Call me crazy but I hated The Rules of the Game with a passion. But I loved Grand Illusion. The two are so different that I ended up taking to one very well but not the other.
 
Renoir is a shape changer, his films are so different from one another. I can understand your loving GI but hating Rules of the Game?? To me it is Mozartian in its high-speed walking of the line between tragedy and comedy. (i am thinking of Figaro.) I would also be surprised if Bergman did not have it in mind when he made Smiles of a Summer Night, but that's just a guess. Oh well!

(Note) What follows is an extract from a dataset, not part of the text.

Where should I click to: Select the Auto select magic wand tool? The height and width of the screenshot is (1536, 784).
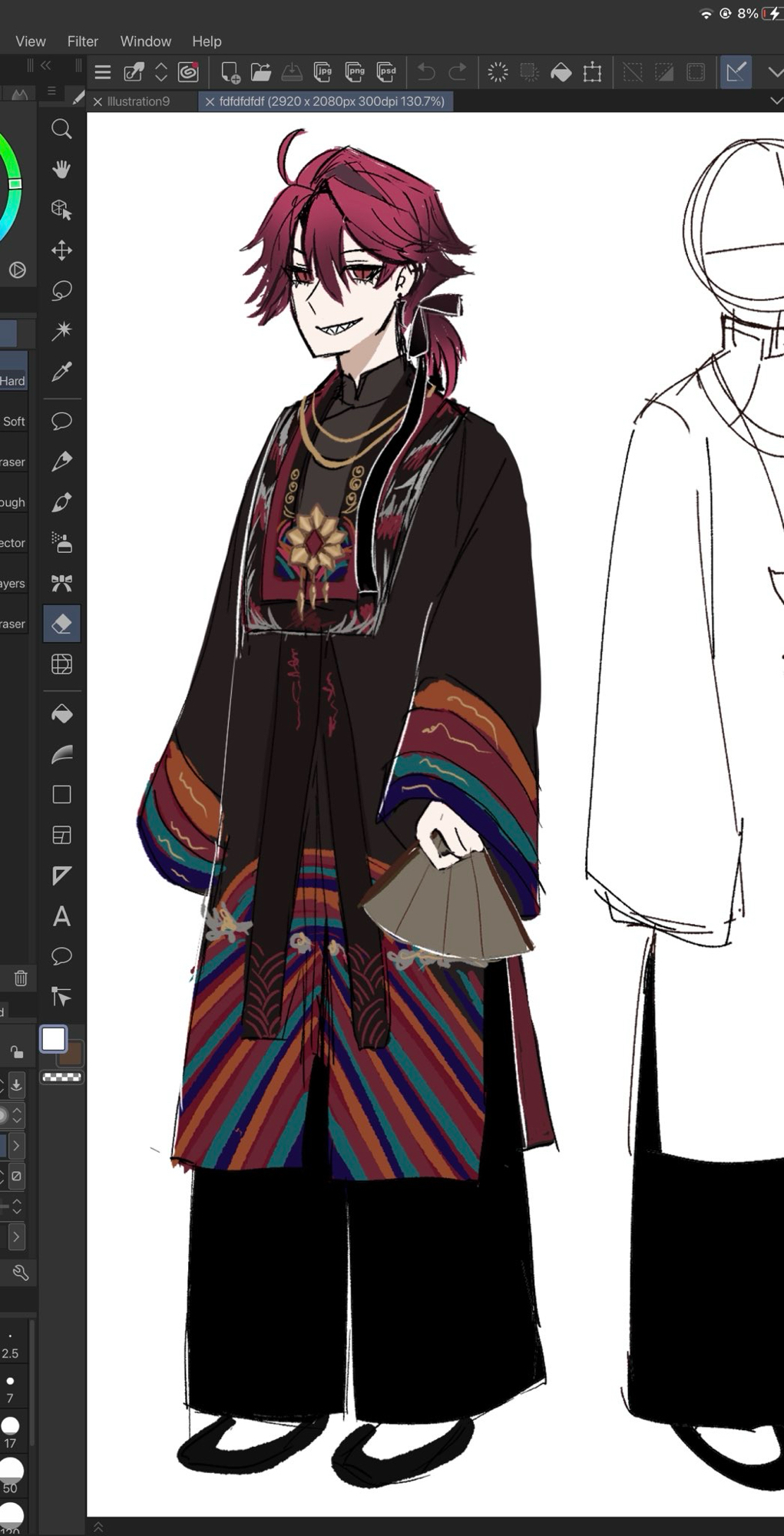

Thanks for starting these threads. i will get to the other decades soon!
 
I love Spencer Tracy and since I'm in Kansas I was thrilled to finally see "Test Pilot." He was Clark Gable's wingman in this and if someone has to take a fall it is not going to be Gable. Oh well.
So in addition to "Test Pilot":

The Lady Vanishes
Stage Door
King Kong
Duck Soup
The Women
Gunga Din
Goodbye Mr Chips
The Wizard of Oz
Gone With The Wind
 
Me too! Although last time I looked at her filmography (a couple days ago) I was surprised by how many of her films I haven't seen. They are not that easy to find. Do you like Night Nurse?
 
In no particular order:

Female
Red Dust
Baby Face
Dinner at Eight
Stage Door
The Women
Holiday
Jezebel
Mazurka
Shanghai Express
Bed of Roses
Mandalay
Ladies They Talk About
Gone with the Wind
Waterloo Bridge
 
Waterloo Bridge - I finally rented it on video years ago and sniffed for an hour after it ended.